Written request
Return every one of the entries below word for word, changing nothing in any line.

--- BEGIN ---

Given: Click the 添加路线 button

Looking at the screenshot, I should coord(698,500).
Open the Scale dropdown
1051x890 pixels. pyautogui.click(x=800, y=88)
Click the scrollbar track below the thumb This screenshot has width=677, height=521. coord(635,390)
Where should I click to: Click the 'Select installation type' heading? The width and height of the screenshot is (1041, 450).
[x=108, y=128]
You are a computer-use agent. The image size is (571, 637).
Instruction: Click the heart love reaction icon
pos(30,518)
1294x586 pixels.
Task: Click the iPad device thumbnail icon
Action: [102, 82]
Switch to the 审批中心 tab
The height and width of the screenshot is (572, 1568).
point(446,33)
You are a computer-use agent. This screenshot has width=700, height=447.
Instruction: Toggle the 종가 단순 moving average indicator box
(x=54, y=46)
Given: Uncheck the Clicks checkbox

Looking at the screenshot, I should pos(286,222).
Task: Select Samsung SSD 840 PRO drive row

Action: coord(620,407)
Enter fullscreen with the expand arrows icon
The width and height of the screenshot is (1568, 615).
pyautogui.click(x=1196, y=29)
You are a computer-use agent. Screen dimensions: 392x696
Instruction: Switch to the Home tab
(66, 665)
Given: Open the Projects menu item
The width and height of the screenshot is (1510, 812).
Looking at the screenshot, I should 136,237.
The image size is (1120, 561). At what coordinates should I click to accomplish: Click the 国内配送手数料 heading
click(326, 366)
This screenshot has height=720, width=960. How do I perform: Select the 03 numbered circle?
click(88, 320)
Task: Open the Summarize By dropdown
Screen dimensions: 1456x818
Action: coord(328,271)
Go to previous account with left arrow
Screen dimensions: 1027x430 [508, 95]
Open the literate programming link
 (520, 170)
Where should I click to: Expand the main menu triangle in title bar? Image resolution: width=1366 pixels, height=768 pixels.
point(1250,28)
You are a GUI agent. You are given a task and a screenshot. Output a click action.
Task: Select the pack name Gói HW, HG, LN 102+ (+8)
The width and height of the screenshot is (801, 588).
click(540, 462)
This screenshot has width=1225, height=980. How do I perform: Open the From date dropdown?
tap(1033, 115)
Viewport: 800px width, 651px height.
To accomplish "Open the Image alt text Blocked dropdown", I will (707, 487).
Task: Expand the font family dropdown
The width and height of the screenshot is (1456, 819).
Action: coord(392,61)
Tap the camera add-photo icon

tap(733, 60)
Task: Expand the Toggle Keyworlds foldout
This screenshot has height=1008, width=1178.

--- END ---

The output
Given: Click the 添加路线 button

Looking at the screenshot, I should coord(698,500).
Open the Scale dropdown
1051x890 pixels. pyautogui.click(x=800, y=88)
Click the scrollbar track below the thumb This screenshot has width=677, height=521. coord(635,390)
Where should I click to: Click the 'Select installation type' heading? The width and height of the screenshot is (1041, 450).
[x=108, y=128]
You are a computer-use agent. The image size is (571, 637).
Instruction: Click the heart love reaction icon
pos(30,518)
1294x586 pixels.
Task: Click the iPad device thumbnail icon
Action: [102, 82]
Switch to the 审批中心 tab
The height and width of the screenshot is (572, 1568).
point(446,33)
You are a computer-use agent. This screenshot has width=700, height=447.
Instruction: Toggle the 종가 단순 moving average indicator box
(x=54, y=46)
Given: Uncheck the Clicks checkbox

Looking at the screenshot, I should pos(286,222).
Task: Select Samsung SSD 840 PRO drive row

Action: coord(620,407)
Enter fullscreen with the expand arrows icon
The width and height of the screenshot is (1568, 615).
pyautogui.click(x=1196, y=29)
You are a computer-use agent. Screen dimensions: 392x696
Instruction: Switch to the Home tab
(66, 665)
Given: Open the Projects menu item
The width and height of the screenshot is (1510, 812).
Looking at the screenshot, I should 136,237.
The image size is (1120, 561). At what coordinates should I click to accomplish: Click the 国内配送手数料 heading
click(326, 366)
This screenshot has height=720, width=960. How do I perform: Select the 03 numbered circle?
click(88, 320)
Task: Open the Summarize By dropdown
Screen dimensions: 1456x818
Action: coord(328,271)
Go to previous account with left arrow
Screen dimensions: 1027x430 [508, 95]
Open the literate programming link
 (520, 170)
Where should I click to: Expand the main menu triangle in title bar? Image resolution: width=1366 pixels, height=768 pixels.
point(1250,28)
You are a GUI agent. You are given a task and a screenshot. Output a click action.
Task: Select the pack name Gói HW, HG, LN 102+ (+8)
The width and height of the screenshot is (801, 588).
click(540, 462)
This screenshot has width=1225, height=980. How do I perform: Open the From date dropdown?
tap(1033, 115)
Viewport: 800px width, 651px height.
To accomplish "Open the Image alt text Blocked dropdown", I will (707, 487).
Task: Expand the font family dropdown
The width and height of the screenshot is (1456, 819).
Action: coord(392,61)
Tap the camera add-photo icon

tap(733, 60)
Task: Expand the Toggle Keyworlds foldout
This screenshot has height=1008, width=1178.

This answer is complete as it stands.